> **WHAT NEEDS TO BE DONE**: Render the lines of every entry below as a JSON list of strings, one string per line, with blank lines skipped. Leave the pictures out of the list.

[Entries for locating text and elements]

________________

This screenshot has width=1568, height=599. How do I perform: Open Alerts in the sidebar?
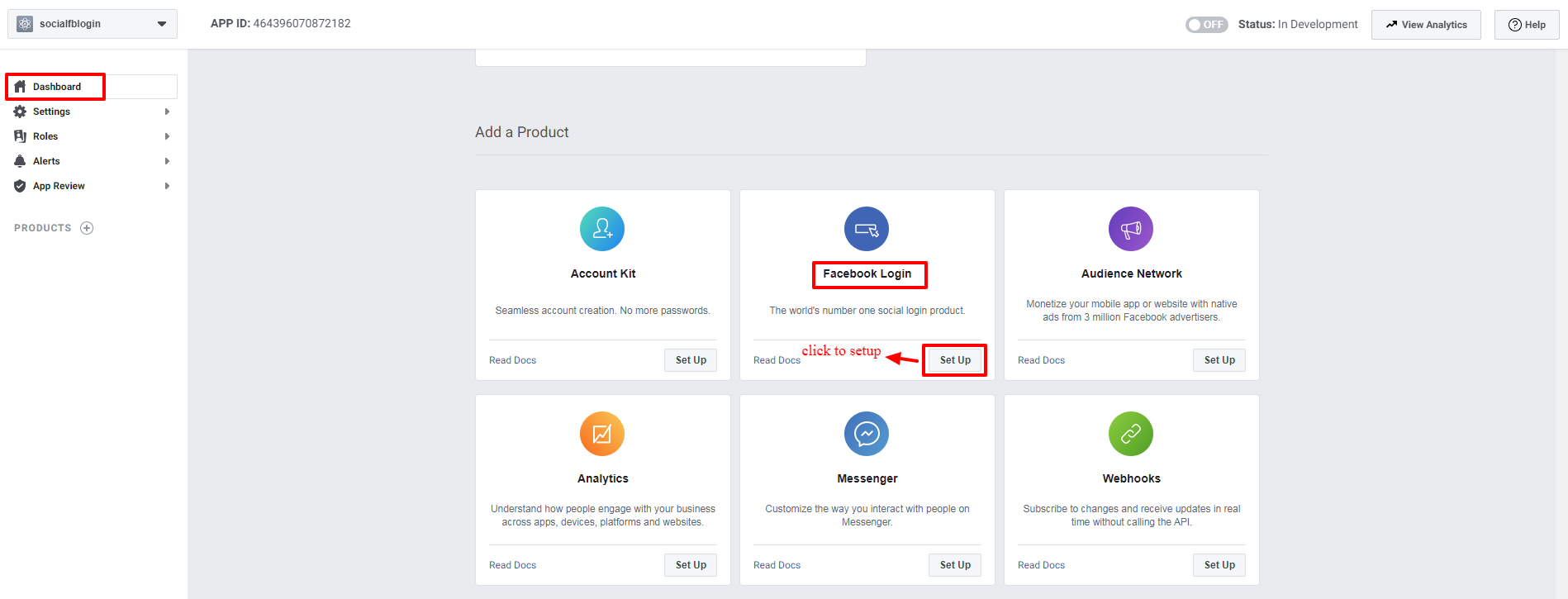coord(46,161)
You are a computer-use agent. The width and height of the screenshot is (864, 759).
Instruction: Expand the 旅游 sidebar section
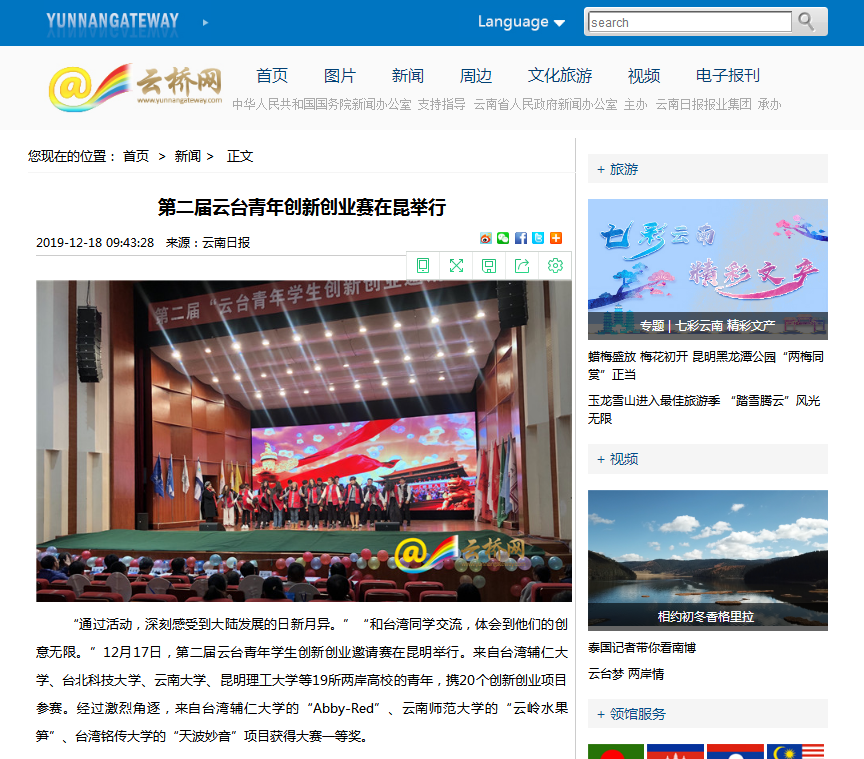(x=617, y=169)
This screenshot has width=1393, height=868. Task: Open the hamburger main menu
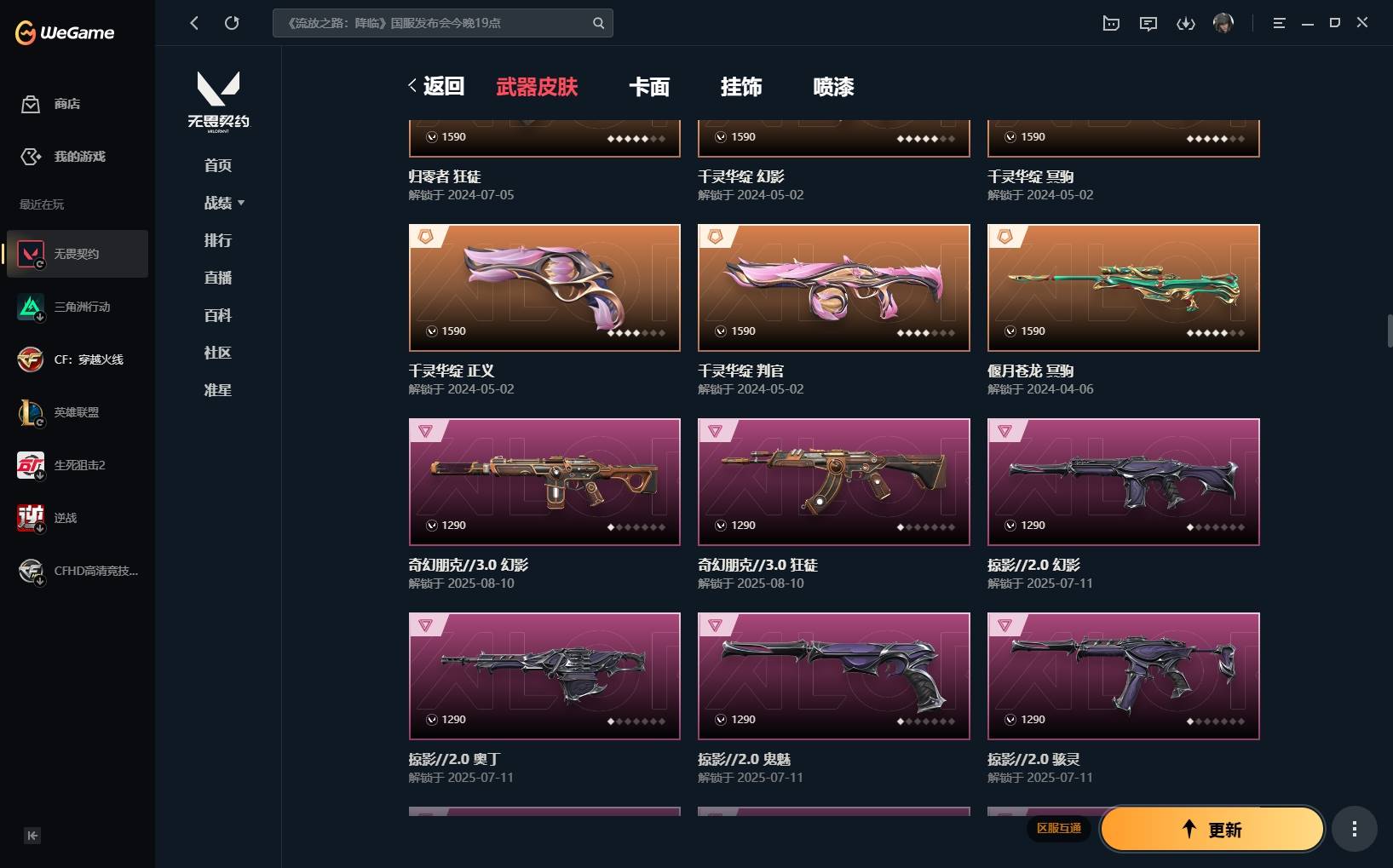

________________

> **SOLVED PROBLEM**:
[
  "This screenshot has width=1568, height=599. How do I perform: Open Alerts in the sidebar?",
  "coord(46,161)",
  "You are a computer-use agent. The width and height of the screenshot is (864, 759).",
  "Instruction: Expand the 旅游 sidebar section",
  "(x=617, y=169)",
  "This screenshot has width=1393, height=868. Task: Open the hamburger main menu"
]